Discover a delicious and healthy meal prep idea with Greek Chicken Bowls! This recipe features tender marinated chicken, fluffy quinoa, and vibrant fresh veggies, all drizzled with creamy tzatziki sauce for an explosion of flavors. Perfect for busy weeks or gatherings, these bowls are both satisfying and easy to customize. Click through to explore the full recipe and start prepping your tasty meal today! Enjoy a wholesome dining experience!

Ingredients
  

2 boneless, skinless chicken breasts

2 tablespoons extra virgin olive oil

1 teaspoon dried oregano

Sea salt and freshly cracked black pepper, to taste

1 cup cooked quinoa (white or tri-color)

1 cup cherry tomatoes, halved

1 medium cucumber, diced

1 red bell pepper, chopped into bite-sized pieces

1 cup tzatziki sauce (store-bought or homemade)

½ cup feta cheese, crumbled

¼ cup Kalamata olives, pitted and sliced

Fresh parsley, chopped for garnish

Lemon wedges for serving

Instructions
 

Marinate the Chicken: In a mixing bowl, combine the extra virgin olive oil, dried oregano, sea salt, and freshly cracked black pepper. Add the chicken breasts and massage the marinade into the meat until well coated.
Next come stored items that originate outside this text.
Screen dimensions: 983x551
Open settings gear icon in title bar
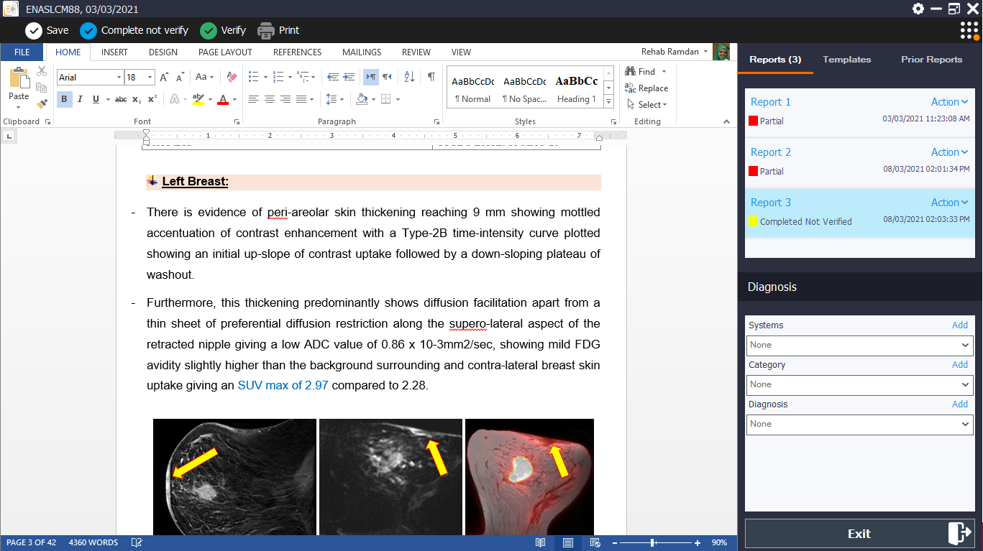(x=918, y=9)
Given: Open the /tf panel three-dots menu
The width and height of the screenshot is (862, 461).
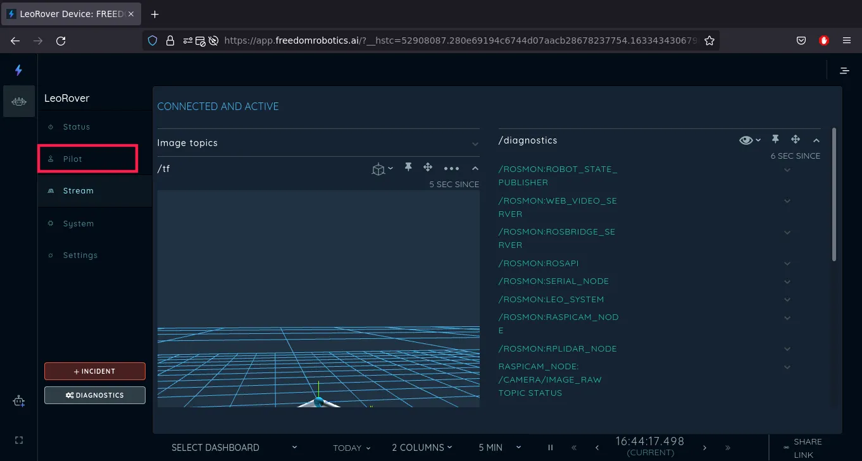Looking at the screenshot, I should tap(451, 168).
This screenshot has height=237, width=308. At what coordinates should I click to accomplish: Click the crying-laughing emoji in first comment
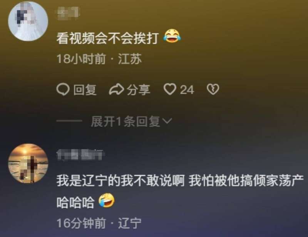(172, 36)
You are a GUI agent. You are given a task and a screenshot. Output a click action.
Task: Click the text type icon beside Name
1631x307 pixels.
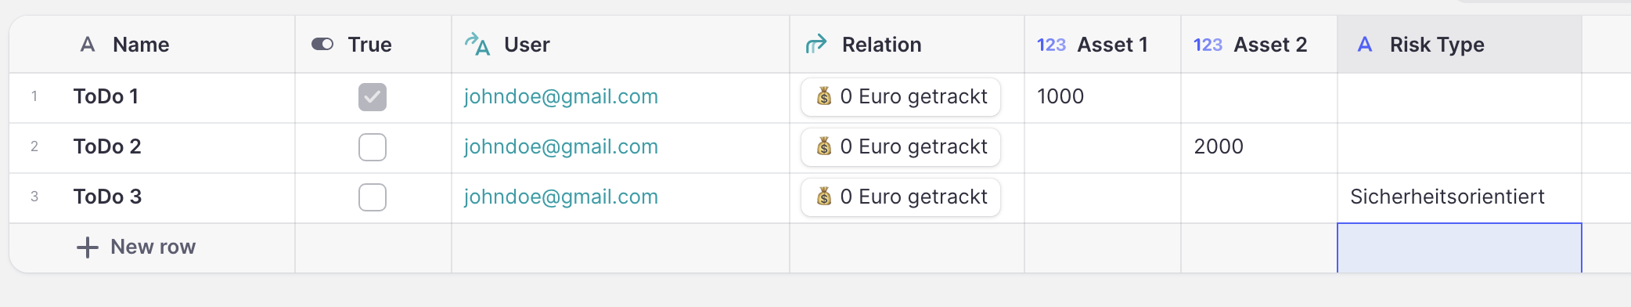point(88,45)
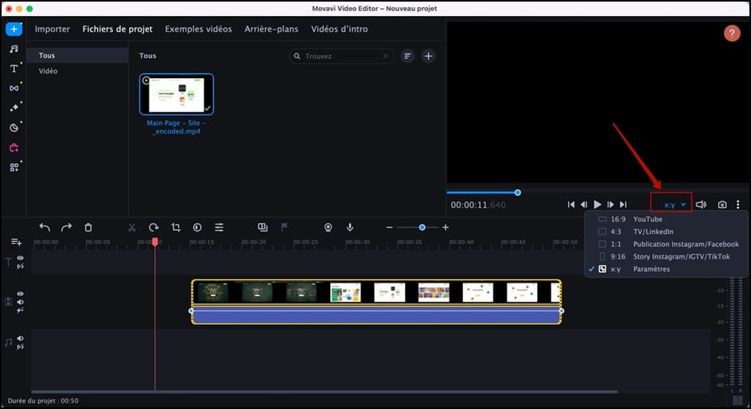
Task: Open the three-dot player options menu
Action: tap(738, 205)
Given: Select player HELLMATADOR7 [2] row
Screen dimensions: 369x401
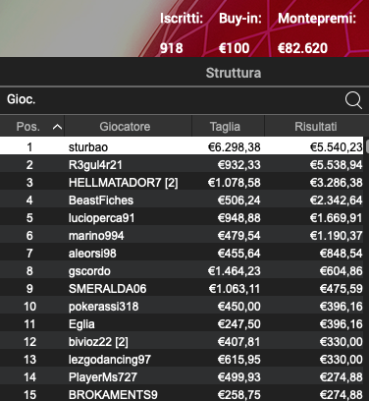Looking at the screenshot, I should pyautogui.click(x=182, y=183).
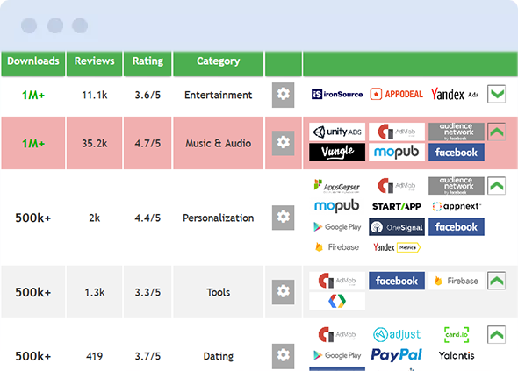This screenshot has height=371, width=518.
Task: Click the Personalization row gear icon
Action: [x=283, y=218]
Cover the bowl with plastic wrap or a lid and let it marinate in the refrigerator for at least 30 minutes to absorb the flavors.
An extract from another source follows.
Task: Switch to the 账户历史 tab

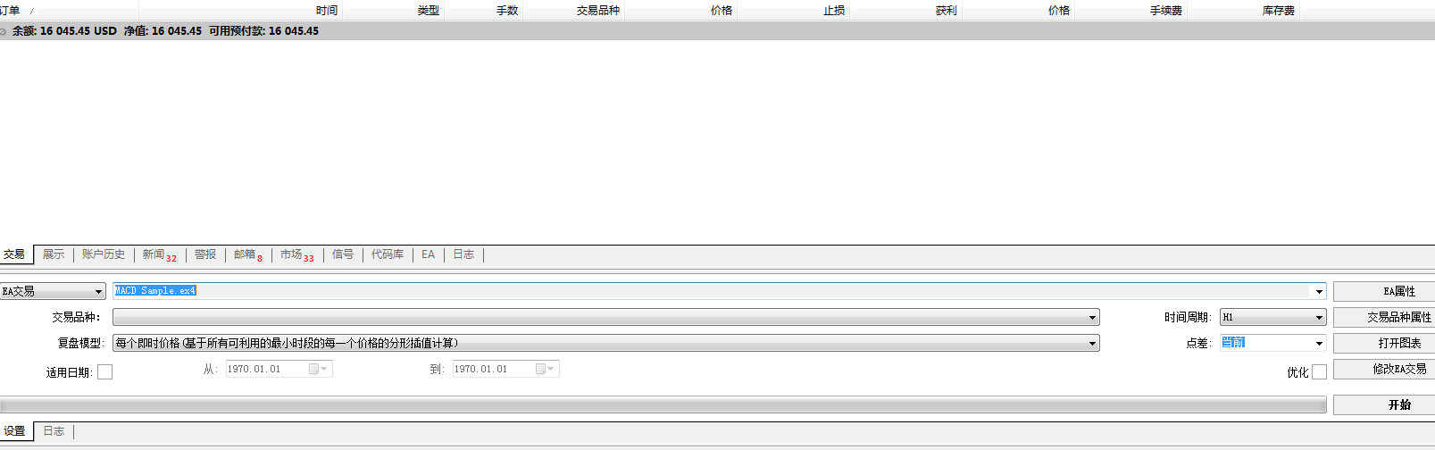Action: (104, 254)
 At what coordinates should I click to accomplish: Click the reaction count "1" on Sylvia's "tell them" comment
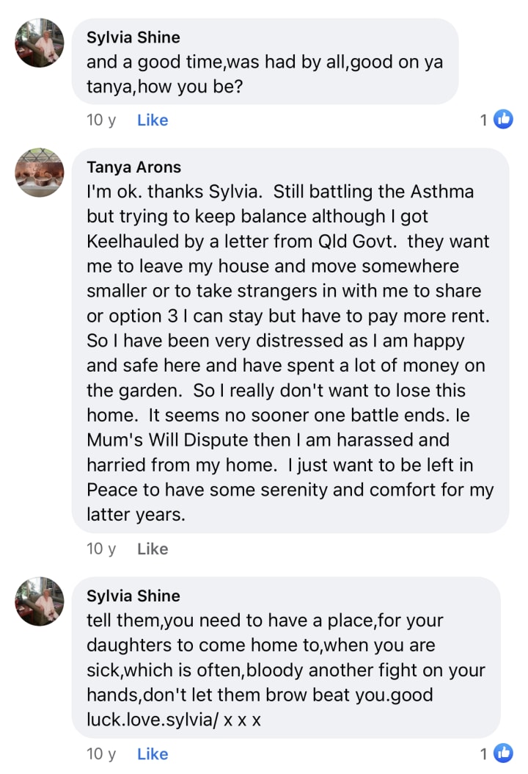tap(483, 754)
    Cook the Chicken: Heat a grill pan or skillet over medium-high heat. Once hot, place the marinated chicken breasts in the pan. Cook for about 6-7 minutes on each side, or until the chicken is fully cooked, reaching an internal temperature of 165°F (74°C) and golden brown on the outside. After cooking, remove the chicken from the heat and let it rest for 5 minutes before slicing it into strips.

      Prepare the Quinoa: If you haven't done so, cook the quinoa according to the package instructions. Once cooked, fluff it with a fork to separate the grains and set it aside to cool slightly.
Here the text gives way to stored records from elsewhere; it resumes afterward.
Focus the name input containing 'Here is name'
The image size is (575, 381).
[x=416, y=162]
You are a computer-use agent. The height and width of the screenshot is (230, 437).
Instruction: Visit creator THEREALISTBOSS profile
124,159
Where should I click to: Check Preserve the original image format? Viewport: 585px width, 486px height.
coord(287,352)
        Mix the Vegetables: In a large mixing bowl, combine the halved cherry tomatoes, diced cucumber, and chopped red bell pepper. Drizzle with a little olive oil and season with sea salt and freshly cracked black pepper to taste. Gently toss the mixture until the vegetables are evenly coated.

          Assemble the Bowls: For each serving bowl, start by placing a generous scoop of cooked quinoa at the bottom. Layer the sliced chicken on top, followed by the pressed vegetable mix. Top everything off with a dollop of tzatziki sauce, then sprinkle with crumbled feta cheese and sliced Kalamata olives to enhance the flavors.

            Garnish: Finish off by sprinkling fresh chopped parsley over each bowl for a pop of color and freshness. Serve with lemon wedges on the side, encouraging everyone to squeeze some lemon juice over their dish for an extra zing of brightness.

              Prep Time: 15 minutes | Total Time: 1 hour | Servings: 4

                - Presentation Tips: To create a vibrant presentation, use wide, shallow bowls. Layer the quinoa and toppings artfully, and consider arranging the vegetables in a colorful pattern around the chicken for an appealing visual.